═══ Available records ═══
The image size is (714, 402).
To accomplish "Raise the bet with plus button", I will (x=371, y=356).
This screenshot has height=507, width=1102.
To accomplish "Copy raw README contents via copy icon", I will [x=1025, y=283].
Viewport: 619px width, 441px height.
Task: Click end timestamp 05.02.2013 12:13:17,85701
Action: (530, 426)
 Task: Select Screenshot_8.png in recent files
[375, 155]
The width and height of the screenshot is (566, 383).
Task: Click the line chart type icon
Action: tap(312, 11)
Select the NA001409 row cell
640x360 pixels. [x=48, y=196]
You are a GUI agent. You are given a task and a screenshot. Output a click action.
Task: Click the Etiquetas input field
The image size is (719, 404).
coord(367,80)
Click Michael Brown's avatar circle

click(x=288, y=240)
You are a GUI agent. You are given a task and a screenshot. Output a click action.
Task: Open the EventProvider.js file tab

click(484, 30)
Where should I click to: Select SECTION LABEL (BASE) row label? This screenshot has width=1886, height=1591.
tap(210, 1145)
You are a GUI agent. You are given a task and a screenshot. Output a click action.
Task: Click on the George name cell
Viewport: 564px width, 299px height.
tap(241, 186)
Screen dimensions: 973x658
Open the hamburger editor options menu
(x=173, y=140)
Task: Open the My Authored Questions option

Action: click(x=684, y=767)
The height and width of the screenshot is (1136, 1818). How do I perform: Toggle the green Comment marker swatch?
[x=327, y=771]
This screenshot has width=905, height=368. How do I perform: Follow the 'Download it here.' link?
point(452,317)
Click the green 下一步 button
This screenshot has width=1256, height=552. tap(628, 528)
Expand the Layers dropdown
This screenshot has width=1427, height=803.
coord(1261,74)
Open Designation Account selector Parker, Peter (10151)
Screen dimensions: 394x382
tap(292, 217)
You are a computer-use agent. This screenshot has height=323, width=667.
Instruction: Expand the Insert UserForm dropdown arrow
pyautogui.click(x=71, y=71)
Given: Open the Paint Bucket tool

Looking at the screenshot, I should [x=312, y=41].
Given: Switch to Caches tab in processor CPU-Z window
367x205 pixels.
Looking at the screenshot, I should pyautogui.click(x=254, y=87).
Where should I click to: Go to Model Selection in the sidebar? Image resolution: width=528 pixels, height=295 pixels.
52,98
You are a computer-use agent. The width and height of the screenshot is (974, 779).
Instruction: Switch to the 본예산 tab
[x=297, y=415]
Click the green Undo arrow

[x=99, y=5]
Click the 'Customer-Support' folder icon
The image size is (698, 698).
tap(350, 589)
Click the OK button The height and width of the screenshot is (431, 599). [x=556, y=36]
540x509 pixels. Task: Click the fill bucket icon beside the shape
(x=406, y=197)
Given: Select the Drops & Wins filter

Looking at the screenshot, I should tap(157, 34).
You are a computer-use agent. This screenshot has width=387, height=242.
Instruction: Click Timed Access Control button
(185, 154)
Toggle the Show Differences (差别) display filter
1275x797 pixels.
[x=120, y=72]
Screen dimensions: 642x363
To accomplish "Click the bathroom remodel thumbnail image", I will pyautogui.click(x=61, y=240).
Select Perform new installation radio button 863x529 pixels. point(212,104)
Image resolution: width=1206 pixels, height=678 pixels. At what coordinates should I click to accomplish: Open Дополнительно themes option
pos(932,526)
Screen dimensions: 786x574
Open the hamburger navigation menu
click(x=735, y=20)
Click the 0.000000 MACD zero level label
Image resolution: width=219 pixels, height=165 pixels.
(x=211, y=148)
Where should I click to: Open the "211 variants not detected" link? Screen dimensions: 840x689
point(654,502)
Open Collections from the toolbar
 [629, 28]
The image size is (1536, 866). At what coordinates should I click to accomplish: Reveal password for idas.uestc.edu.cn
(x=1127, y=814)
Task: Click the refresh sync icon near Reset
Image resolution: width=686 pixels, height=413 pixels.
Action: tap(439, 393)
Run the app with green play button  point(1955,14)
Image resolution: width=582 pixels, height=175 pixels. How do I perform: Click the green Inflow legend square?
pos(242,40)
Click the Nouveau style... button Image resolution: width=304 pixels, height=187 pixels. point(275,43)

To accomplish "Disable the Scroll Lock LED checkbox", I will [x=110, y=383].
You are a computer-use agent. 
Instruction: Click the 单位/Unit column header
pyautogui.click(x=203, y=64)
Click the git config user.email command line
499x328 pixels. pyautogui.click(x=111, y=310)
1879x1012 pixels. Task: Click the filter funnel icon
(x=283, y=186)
═══
Problem to solve:
Rewrite all of the material above as a numbered list, leaving out any blank lines.

Correct result:
1. The image size is (714, 402).
2. To accomplish "Raise the bet with plus button", I will (x=371, y=356).
3. This screenshot has height=507, width=1102.
4. To accomplish "Copy raw README contents via copy icon", I will [x=1025, y=283].
5. Viewport: 619px width, 441px height.
6. Task: Click end timestamp 05.02.2013 12:13:17,85701
7. Action: (530, 426)
8.  Task: Select Screenshot_8.png in recent files
9. [375, 155]
10. The width and height of the screenshot is (566, 383).
11. Task: Click the line chart type icon
12. Action: tap(312, 11)
13. Select the NA001409 row cell
14. 640x360 pixels. [x=48, y=196]
15. You are a GUI agent. You are given a task and a screenshot. Output a click action.
16. Task: Click the Etiquetas input field
17. The image size is (719, 404).
18. coord(367,80)
19. Click Michael Brown's avatar circle
20. click(x=288, y=240)
21. You are a GUI agent. You are given a task and a screenshot. Output a click action.
22. Task: Open the EventProvider.js file tab
23. click(484, 30)
24. Where should I click to: Select SECTION LABEL (BASE) row label? This screenshot has width=1886, height=1591.
25. tap(210, 1145)
26. You are a GUI agent. You are given a task and a screenshot. Output a click action.
27. Task: Click on the George name cell
28. Viewport: 564px width, 299px height.
29. tap(241, 186)
30. Screen dimensions: 973x658
31. Open the hamburger editor options menu
32. (x=173, y=140)
33. Task: Open the My Authored Questions option
34. Action: click(x=684, y=767)
35. The height and width of the screenshot is (1136, 1818). How do I perform: Toggle the green Comment marker swatch?
36. [x=327, y=771]
37. This screenshot has width=905, height=368. How do I perform: Follow the 'Download it here.' link?
38. point(452,317)
39. Click the green 下一步 button
40. This screenshot has width=1256, height=552. tap(628, 528)
41. Expand the Layers dropdown
42. This screenshot has width=1427, height=803.
43. coord(1261,74)
44. Open Designation Account selector Parker, Peter (10151)
45. Screen dimensions: 394x382
46. tap(292, 217)
47. You are a computer-use agent. This screenshot has height=323, width=667.
48. Instruction: Expand the Insert UserForm dropdown arrow
49. pyautogui.click(x=71, y=71)
50. Given: Open the Paint Bucket tool
51. Looking at the screenshot, I should [x=312, y=41].
52. Given: Switch to Caches tab in processor CPU-Z window
53. 367x205 pixels.
54. Looking at the screenshot, I should pyautogui.click(x=254, y=87).
55. Where should I click to: Go to Model Selection in the sidebar? Image resolution: width=528 pixels, height=295 pixels.
56. 52,98
57. You are a computer-use agent. The width and height of the screenshot is (974, 779).
58. Instruction: Switch to the 본예산 tab
59. [x=297, y=415]
60. Click the green Undo arrow
61. [x=99, y=5]
62. Click the 'Customer-Support' folder icon
63. The image size is (698, 698).
64. tap(350, 589)
65. Click the OK button The height and width of the screenshot is (431, 599). [x=556, y=36]
66. 540x509 pixels. Task: Click the fill bucket icon beside the shape
67. (x=406, y=197)
68. Given: Select the Drops & Wins filter
69. Looking at the screenshot, I should tap(157, 34).
70. You are a computer-use agent. This screenshot has width=387, height=242.
71. Instruction: Click Timed Access Control button
72. (185, 154)
73. Toggle the Show Differences (差别) display filter
74. 1275x797 pixels.
75. [x=120, y=72]
76. Screen dimensions: 642x363
77. To accomplish "Click the bathroom remodel thumbnail image", I will pyautogui.click(x=61, y=240).
78. Select Perform new installation radio button 863x529 pixels. point(212,104)
79. Image resolution: width=1206 pixels, height=678 pixels. At what coordinates should I click to accomplish: Open Дополнительно themes option
80. pos(932,526)
81. Screen dimensions: 786x574
82. Open the hamburger navigation menu
83. click(x=735, y=20)
84. Click the 0.000000 MACD zero level label
85. Image resolution: width=219 pixels, height=165 pixels.
86. (x=211, y=148)
87. Where should I click to: Open the "211 variants not detected" link? Screen dimensions: 840x689
88. point(654,502)
89. Open Collections from the toolbar
90.  [629, 28]
91. The image size is (1536, 866). At what coordinates should I click to accomplish: Reveal password for idas.uestc.edu.cn
92. (x=1127, y=814)
93. Task: Click the refresh sync icon near Reset
94. Image resolution: width=686 pixels, height=413 pixels.
95. Action: tap(439, 393)
96. Run the app with green play button  point(1955,14)
97. Image resolution: width=582 pixels, height=175 pixels. How do I perform: Click the green Inflow legend square?
98. pos(242,40)
99. Click the Nouveau style... button Image resolution: width=304 pixels, height=187 pixels. point(275,43)
100. To accomplish "Disable the Scroll Lock LED checkbox", I will [x=110, y=383].
101. You are a computer-use agent. 
102. Instruction: Click the 单位/Unit column header
103. pyautogui.click(x=203, y=64)
104. Click the git config user.email command line
105. 499x328 pixels. pyautogui.click(x=111, y=310)
106. 1879x1012 pixels. Task: Click the filter funnel icon
107. (x=283, y=186)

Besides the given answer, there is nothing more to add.